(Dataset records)
————

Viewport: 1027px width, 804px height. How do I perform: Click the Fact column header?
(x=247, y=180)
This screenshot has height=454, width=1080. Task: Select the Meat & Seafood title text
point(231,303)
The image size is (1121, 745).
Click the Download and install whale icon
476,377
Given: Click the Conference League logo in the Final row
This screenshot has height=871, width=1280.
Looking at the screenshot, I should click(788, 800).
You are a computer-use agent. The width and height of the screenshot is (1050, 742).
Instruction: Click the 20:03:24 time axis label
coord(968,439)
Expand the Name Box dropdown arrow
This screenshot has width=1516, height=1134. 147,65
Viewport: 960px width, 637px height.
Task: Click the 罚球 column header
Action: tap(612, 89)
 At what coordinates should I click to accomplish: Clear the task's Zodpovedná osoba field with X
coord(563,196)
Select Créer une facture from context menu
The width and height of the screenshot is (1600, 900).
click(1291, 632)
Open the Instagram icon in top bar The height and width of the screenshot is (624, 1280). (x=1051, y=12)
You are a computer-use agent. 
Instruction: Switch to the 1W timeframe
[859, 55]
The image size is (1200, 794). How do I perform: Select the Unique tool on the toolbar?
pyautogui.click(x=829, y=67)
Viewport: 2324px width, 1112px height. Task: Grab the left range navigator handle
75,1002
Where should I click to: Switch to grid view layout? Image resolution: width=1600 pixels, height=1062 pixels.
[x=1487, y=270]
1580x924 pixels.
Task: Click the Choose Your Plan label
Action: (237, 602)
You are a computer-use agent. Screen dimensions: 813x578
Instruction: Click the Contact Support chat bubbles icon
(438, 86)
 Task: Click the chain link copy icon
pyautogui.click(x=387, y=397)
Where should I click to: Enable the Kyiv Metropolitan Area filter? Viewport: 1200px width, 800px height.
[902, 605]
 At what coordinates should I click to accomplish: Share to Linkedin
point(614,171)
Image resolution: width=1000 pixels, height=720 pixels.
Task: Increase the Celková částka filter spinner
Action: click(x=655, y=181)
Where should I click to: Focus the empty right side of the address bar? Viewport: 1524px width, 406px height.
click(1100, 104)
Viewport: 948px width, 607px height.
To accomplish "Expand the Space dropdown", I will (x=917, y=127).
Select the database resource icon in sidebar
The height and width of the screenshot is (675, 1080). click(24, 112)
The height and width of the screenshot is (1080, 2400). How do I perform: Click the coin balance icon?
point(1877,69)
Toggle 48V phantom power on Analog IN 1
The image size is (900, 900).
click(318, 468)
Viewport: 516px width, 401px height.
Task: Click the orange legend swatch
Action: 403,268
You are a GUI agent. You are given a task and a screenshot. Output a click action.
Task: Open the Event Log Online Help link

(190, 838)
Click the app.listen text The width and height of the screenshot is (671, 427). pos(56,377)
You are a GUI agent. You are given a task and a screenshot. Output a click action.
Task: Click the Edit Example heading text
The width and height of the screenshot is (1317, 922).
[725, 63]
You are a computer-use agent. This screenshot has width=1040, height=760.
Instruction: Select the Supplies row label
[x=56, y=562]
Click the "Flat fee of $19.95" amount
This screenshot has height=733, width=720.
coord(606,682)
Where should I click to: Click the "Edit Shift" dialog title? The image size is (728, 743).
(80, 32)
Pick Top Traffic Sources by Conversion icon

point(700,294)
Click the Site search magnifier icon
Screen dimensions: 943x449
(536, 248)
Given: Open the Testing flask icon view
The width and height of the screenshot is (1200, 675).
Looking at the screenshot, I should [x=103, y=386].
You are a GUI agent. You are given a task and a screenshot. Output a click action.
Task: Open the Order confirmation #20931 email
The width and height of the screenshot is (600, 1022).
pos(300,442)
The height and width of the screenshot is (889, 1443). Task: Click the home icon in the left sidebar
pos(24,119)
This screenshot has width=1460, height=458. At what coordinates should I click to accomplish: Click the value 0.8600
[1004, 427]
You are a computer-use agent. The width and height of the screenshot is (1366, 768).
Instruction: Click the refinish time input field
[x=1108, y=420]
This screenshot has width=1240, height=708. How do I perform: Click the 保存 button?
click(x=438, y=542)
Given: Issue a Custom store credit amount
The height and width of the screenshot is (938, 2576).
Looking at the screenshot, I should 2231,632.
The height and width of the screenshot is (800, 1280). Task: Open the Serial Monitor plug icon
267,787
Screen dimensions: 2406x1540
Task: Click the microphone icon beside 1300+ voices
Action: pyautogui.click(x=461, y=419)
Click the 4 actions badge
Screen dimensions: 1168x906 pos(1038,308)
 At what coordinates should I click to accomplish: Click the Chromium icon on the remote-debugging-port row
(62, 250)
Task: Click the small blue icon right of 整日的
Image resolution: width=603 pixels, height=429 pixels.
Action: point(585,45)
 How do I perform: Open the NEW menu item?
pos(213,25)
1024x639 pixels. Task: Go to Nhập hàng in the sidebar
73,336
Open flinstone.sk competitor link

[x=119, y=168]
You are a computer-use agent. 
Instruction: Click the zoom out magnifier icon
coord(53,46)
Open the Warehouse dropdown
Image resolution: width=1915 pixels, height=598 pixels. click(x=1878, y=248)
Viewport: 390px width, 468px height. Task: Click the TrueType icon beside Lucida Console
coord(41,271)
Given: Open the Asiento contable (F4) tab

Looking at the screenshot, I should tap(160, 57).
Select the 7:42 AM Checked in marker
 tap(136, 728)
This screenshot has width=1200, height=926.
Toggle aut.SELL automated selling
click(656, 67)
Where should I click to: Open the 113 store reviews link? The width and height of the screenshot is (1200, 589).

————

What the task asks:
Copy out the data shown above without altering anything.

Solution for this exercise:
Viewport: 1027px width, 804px height. How do I perform: Click the Fact column header?
(x=247, y=180)
This screenshot has height=454, width=1080. Task: Select the Meat & Seafood title text
point(231,303)
The image size is (1121, 745).
Click the Download and install whale icon
476,377
Given: Click the Conference League logo in the Final row
This screenshot has height=871, width=1280.
Looking at the screenshot, I should click(788, 800).
You are a computer-use agent. The width and height of the screenshot is (1050, 742).
Instruction: Click the 20:03:24 time axis label
coord(968,439)
Expand the Name Box dropdown arrow
This screenshot has width=1516, height=1134. 147,65
Viewport: 960px width, 637px height.
Task: Click the 罚球 column header
Action: tap(612, 89)
 At what coordinates should I click to accomplish: Clear the task's Zodpovedná osoba field with X
coord(563,196)
Select Créer une facture from context menu
The width and height of the screenshot is (1600, 900).
click(1291, 632)
Open the Instagram icon in top bar The height and width of the screenshot is (624, 1280). (x=1051, y=12)
You are a computer-use agent. 
Instruction: Switch to the 1W timeframe
[859, 55]
The image size is (1200, 794). How do I perform: Select the Unique tool on the toolbar?
pyautogui.click(x=829, y=67)
Viewport: 2324px width, 1112px height. Task: Grab the left range navigator handle
75,1002
Where should I click to: Switch to grid view layout? Image resolution: width=1600 pixels, height=1062 pixels.
[x=1487, y=270]
1580x924 pixels.
Task: Click the Choose Your Plan label
Action: (237, 602)
You are a computer-use agent. Screen dimensions: 813x578
Instruction: Click the Contact Support chat bubbles icon
(438, 86)
 Task: Click the chain link copy icon
pyautogui.click(x=387, y=397)
Where should I click to: Enable the Kyiv Metropolitan Area filter? Viewport: 1200px width, 800px height.
[902, 605]
 At what coordinates should I click to accomplish: Share to Linkedin
point(614,171)
Image resolution: width=1000 pixels, height=720 pixels.
Task: Increase the Celková částka filter spinner
Action: click(x=655, y=181)
Where should I click to: Focus the empty right side of the address bar? Viewport: 1524px width, 406px height.
click(1100, 104)
Viewport: 948px width, 607px height.
To accomplish "Expand the Space dropdown", I will (x=917, y=127).
Select the database resource icon in sidebar
The height and width of the screenshot is (675, 1080). click(24, 112)
The height and width of the screenshot is (1080, 2400). How do I perform: Click the coin balance icon?
point(1877,69)
Toggle 48V phantom power on Analog IN 1
The image size is (900, 900).
click(318, 468)
Viewport: 516px width, 401px height.
Task: Click the orange legend swatch
Action: 403,268
You are a GUI agent. You are given a task and a screenshot. Output a click action.
Task: Open the Event Log Online Help link

(190, 838)
Click the app.listen text The width and height of the screenshot is (671, 427). pos(56,377)
You are a GUI agent. You are given a task and a screenshot. Output a click action.
Task: Click the Edit Example heading text
The width and height of the screenshot is (1317, 922).
[725, 63]
You are a computer-use agent. This screenshot has width=1040, height=760.
Instruction: Select the Supplies row label
[x=56, y=562]
Click the "Flat fee of $19.95" amount
This screenshot has height=733, width=720.
coord(606,682)
Where should I click to: Click the "Edit Shift" dialog title? The image size is (728, 743).
(80, 32)
Pick Top Traffic Sources by Conversion icon

point(700,294)
Click the Site search magnifier icon
Screen dimensions: 943x449
(536, 248)
Given: Open the Testing flask icon view
The width and height of the screenshot is (1200, 675).
Looking at the screenshot, I should [x=103, y=386].
You are a GUI agent. You are given a task and a screenshot. Output a click action.
Task: Open the Order confirmation #20931 email
The width and height of the screenshot is (600, 1022).
pos(300,442)
The height and width of the screenshot is (889, 1443). Task: Click the home icon in the left sidebar
pos(24,119)
This screenshot has width=1460, height=458. At what coordinates should I click to accomplish: Click the value 0.8600
[1004, 427]
You are a computer-use agent. The width and height of the screenshot is (1366, 768).
Instruction: Click the refinish time input field
[x=1108, y=420]
This screenshot has width=1240, height=708. How do I perform: Click the 保存 button?
click(x=438, y=542)
Given: Issue a Custom store credit amount
The height and width of the screenshot is (938, 2576).
Looking at the screenshot, I should 2231,632.
The height and width of the screenshot is (800, 1280). Task: Open the Serial Monitor plug icon
267,787
Screen dimensions: 2406x1540
Task: Click the microphone icon beside 1300+ voices
Action: pyautogui.click(x=461, y=419)
Click the 4 actions badge
Screen dimensions: 1168x906 pos(1038,308)
 At what coordinates should I click to accomplish: Click the Chromium icon on the remote-debugging-port row
(62, 250)
Task: Click the small blue icon right of 整日的
Image resolution: width=603 pixels, height=429 pixels.
Action: point(585,45)
 How do I perform: Open the NEW menu item?
pos(213,25)
1024x639 pixels. Task: Go to Nhập hàng in the sidebar
73,336
Open flinstone.sk competitor link

[x=119, y=168]
You are a computer-use agent. 
Instruction: Click the zoom out magnifier icon
coord(53,46)
Open the Warehouse dropdown
Image resolution: width=1915 pixels, height=598 pixels. click(x=1878, y=248)
Viewport: 390px width, 468px height. Task: Click the TrueType icon beside Lucida Console
coord(41,271)
Given: Open the Asiento contable (F4) tab

Looking at the screenshot, I should tap(160, 57).
Select the 7:42 AM Checked in marker
 tap(136, 728)
This screenshot has width=1200, height=926.
Toggle aut.SELL automated selling
click(656, 67)
Where should I click to: Open the 113 store reviews link? The width and height of the screenshot is (1200, 589).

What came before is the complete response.